AWS Penetration Testing
AWS is powerful, large and complex and provides many ways to shoot yourself in the foot – from a security point of view. In many ways, you are just a few clicks away from publishing your private database to the world. Amazon has a shared responsibility model for security. They protect the services they provide, but it is up to the consumer to protect the operating system images and use them securely. Our security review aims to search for and identify common misconfigurations and poor design practices that can expose more than you intended.
We will review your AWS account using a combination of automated tools and manual testing, assessing the configuration against the security best practices from the Center for Information Security, and the NCSC. We will also check whether good security hygiene practices, such as managing user accounts, are in place.

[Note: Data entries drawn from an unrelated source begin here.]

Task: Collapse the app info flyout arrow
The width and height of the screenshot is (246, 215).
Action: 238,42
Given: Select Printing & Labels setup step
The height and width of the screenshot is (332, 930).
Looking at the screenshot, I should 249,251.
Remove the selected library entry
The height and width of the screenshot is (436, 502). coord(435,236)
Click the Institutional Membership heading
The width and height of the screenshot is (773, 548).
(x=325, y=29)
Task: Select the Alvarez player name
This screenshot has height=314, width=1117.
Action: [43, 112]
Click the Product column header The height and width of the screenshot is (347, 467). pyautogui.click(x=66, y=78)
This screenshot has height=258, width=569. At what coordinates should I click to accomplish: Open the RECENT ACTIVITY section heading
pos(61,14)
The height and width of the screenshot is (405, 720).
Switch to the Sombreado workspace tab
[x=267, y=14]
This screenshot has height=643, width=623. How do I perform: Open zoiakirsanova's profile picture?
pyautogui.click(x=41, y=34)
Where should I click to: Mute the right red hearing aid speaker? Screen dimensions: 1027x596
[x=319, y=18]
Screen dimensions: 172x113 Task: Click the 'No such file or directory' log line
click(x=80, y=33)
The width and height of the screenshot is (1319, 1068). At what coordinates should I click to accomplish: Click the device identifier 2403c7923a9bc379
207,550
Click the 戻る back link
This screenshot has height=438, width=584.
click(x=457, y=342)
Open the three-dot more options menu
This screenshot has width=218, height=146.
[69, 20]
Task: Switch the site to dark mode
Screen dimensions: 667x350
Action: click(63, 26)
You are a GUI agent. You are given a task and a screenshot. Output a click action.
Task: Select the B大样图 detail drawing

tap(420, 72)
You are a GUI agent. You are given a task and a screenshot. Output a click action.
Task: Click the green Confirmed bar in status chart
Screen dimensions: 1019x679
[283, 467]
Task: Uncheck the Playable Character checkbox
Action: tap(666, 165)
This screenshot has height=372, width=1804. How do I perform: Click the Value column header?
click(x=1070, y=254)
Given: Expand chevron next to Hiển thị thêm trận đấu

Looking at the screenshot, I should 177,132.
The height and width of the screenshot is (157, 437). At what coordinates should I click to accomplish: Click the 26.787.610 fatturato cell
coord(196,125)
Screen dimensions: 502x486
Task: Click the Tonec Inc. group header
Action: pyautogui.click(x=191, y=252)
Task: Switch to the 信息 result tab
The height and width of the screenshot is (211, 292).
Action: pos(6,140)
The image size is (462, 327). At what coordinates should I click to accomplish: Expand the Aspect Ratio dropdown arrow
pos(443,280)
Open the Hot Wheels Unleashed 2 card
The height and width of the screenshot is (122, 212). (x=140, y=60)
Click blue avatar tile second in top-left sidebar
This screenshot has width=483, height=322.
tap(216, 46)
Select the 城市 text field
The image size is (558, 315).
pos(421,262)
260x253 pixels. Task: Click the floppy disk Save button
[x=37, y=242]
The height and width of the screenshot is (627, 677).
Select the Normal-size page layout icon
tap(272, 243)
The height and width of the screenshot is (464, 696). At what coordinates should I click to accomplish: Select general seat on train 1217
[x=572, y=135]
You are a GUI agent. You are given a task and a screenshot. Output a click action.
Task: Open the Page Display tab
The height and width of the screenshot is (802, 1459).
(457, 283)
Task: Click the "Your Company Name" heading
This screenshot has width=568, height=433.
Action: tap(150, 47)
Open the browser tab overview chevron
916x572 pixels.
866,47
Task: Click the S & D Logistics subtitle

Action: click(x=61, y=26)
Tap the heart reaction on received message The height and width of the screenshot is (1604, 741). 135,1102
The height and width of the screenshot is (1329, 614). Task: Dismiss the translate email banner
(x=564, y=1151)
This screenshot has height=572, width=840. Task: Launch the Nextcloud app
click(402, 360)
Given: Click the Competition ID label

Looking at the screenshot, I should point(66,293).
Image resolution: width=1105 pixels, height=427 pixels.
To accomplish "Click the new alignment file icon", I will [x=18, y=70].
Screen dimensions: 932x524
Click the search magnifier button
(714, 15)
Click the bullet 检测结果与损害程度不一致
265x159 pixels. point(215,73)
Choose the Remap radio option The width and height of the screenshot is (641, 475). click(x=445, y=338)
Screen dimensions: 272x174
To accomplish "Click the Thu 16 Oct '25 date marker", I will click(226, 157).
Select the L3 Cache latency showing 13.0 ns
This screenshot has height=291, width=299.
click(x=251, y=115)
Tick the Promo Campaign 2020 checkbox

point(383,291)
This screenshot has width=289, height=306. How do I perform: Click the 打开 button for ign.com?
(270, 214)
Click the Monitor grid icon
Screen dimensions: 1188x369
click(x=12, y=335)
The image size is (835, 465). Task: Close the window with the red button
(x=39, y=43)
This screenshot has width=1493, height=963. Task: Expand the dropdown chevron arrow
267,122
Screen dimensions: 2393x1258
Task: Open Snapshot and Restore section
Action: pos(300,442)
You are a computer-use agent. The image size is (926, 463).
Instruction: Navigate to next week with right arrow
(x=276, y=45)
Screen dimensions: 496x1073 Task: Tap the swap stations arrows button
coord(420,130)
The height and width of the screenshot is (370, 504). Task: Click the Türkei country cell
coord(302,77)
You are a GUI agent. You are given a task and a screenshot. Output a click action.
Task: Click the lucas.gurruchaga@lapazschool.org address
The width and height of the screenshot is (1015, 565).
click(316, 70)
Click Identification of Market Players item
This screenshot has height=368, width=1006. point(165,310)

All testing we will perform falls within the penetration testing activities AWS permits without prior notification to AWS.
AWS Pen-Test Checklist
- Protection of roles and user accounts in AWS:
- Password policies
- Appropriate onboarding and offboarding of employees
- Authentication controls in place
- Appropriate use of least-privilege
- Check for the existence of shared accounts
- Review of AWS Configuration to include:
- Identity and Access Management
- Audit logging
- Monitoring alerts
- Networking and Security group configuration
- Encryption of data at rest
- Use of appropriate TLS/SSL encryption
- S3 bucket configuration
- Elastic Search configuration
- EKS configuration
- RDS Configuration
- SNS Configuration
- Configuration of AWS Security monitoring features
- Review of trust boundaries with other AWS accounts
- Inadvertent public access to resources
- Inactive EC2 instances
Before we start any testing, we’ll agree on a formal testing Scope document with you. In this, we’ll agree on the AWS accounts that are in-scope and how we will access your accounts’ configuration.
Due to the complex and varied nature of people’s usage of AWS, following the testing, we will explore some of the findings with you in a meeting to provide us with the situational awareness to provide recommendations relevant to your specific use of AWS.
Once our testing is complete, we’ll provide you with a report with detailed findings, their impact and how to fix them. We can also provide consultancy to help fix these if that is useful to you.